Trotzdem stellte sich die AL auch dieses Mal gegen Public Viewings. Der öffentliche Grund sollte in erster Linie für unkommerzielle Nutzungen zur Verfügung stehen, sagte Michael Schmid. Der Vorstellung, «den ESC auf einer zwei mal zwei Meter grossen Leinwand mitzuverfolgen und zusätzlich zum Eintrittspreis acht Franken für ein Bier zu bezahlen», konnte er wenig abgewinnen.

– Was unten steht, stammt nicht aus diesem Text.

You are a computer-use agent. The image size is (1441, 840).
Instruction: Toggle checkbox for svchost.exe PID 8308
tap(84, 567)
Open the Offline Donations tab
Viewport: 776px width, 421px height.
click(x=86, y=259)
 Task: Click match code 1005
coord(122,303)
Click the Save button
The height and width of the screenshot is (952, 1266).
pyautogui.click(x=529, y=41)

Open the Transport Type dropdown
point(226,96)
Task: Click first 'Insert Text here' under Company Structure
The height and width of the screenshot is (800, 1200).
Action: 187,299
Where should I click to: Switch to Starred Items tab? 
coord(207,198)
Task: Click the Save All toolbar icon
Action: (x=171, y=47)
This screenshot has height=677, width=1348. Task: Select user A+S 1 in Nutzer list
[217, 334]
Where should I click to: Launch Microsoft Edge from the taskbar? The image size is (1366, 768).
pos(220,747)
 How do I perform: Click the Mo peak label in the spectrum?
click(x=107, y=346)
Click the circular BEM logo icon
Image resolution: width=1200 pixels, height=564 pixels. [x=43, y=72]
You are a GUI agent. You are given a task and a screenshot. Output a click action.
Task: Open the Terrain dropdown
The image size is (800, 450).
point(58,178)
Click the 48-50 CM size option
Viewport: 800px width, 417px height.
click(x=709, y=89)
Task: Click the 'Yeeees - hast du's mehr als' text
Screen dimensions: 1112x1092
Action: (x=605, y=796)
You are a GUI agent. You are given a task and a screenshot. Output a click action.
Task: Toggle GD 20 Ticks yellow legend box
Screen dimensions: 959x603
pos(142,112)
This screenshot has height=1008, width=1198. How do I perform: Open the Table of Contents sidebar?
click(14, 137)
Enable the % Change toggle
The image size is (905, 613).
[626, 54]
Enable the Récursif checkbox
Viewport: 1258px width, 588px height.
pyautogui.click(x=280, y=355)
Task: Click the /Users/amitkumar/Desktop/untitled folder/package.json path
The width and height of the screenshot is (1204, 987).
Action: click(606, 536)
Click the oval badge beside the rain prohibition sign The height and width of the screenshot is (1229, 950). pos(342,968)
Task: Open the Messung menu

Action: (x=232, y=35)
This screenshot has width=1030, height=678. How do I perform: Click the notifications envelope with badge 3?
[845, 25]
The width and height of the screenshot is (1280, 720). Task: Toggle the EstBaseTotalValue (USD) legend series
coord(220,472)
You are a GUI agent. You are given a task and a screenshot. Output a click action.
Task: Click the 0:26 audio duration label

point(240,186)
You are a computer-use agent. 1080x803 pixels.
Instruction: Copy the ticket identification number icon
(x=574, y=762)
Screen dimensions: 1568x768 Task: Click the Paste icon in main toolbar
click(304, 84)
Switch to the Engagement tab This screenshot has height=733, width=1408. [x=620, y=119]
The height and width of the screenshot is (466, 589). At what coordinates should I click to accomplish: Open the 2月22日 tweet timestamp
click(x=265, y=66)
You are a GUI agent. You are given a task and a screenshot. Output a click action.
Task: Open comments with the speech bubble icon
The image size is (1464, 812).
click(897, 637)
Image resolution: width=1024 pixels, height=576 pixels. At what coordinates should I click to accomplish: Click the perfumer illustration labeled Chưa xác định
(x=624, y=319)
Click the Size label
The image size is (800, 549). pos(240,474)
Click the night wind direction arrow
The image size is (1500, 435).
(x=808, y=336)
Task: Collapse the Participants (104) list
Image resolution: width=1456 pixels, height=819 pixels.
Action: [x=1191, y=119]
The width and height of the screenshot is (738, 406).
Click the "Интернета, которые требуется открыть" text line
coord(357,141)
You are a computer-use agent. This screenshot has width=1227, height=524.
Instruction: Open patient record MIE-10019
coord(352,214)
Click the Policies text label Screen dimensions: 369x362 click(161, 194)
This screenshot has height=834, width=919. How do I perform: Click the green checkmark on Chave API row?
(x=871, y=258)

Schmid war auch dagegen, bei den Auflagen für Public Viewings ein Auge zuzudrücken. Diese seien durchaus sinnvoll, etwa um die Emissionen für Anwohnerinnen und Anwohner in einem «erträglichen Mass» zu halten oder den Zugang zu einem Areal für Blaulichtorganisationen zu gewährleisten.
Mit dieser Haltung fand die AL aber keine Mehrheit. Die Umstände seien ganz anders als während der WM in Katar, sagte Nicolas Cavalli (GLP). Es handle sich beim ESC auch nicht um eine Klamauk-Veranstaltung oder den «Inbegriff von Kapitalismus», wie es die AL impliziere. Die GLP sei grundsätzlich offen für Grossveranstaltungen. «Die Stadt lebt, wenn Leute in den Beizen und auf den Strassen unterwegs sind.» Deshalb unterstütze man das Anliegen der SVP.
Schliesslich wurde der Vorstoss mit grossem Mehr an den Stadtrat überwiesen. Den Public Viewings zum ESC dürfte somit nichts mehr im Wege stehen – und Zürich kann die Schmach, den Anlass an Basel verloren zu haben, vielleicht doch noch überwinden.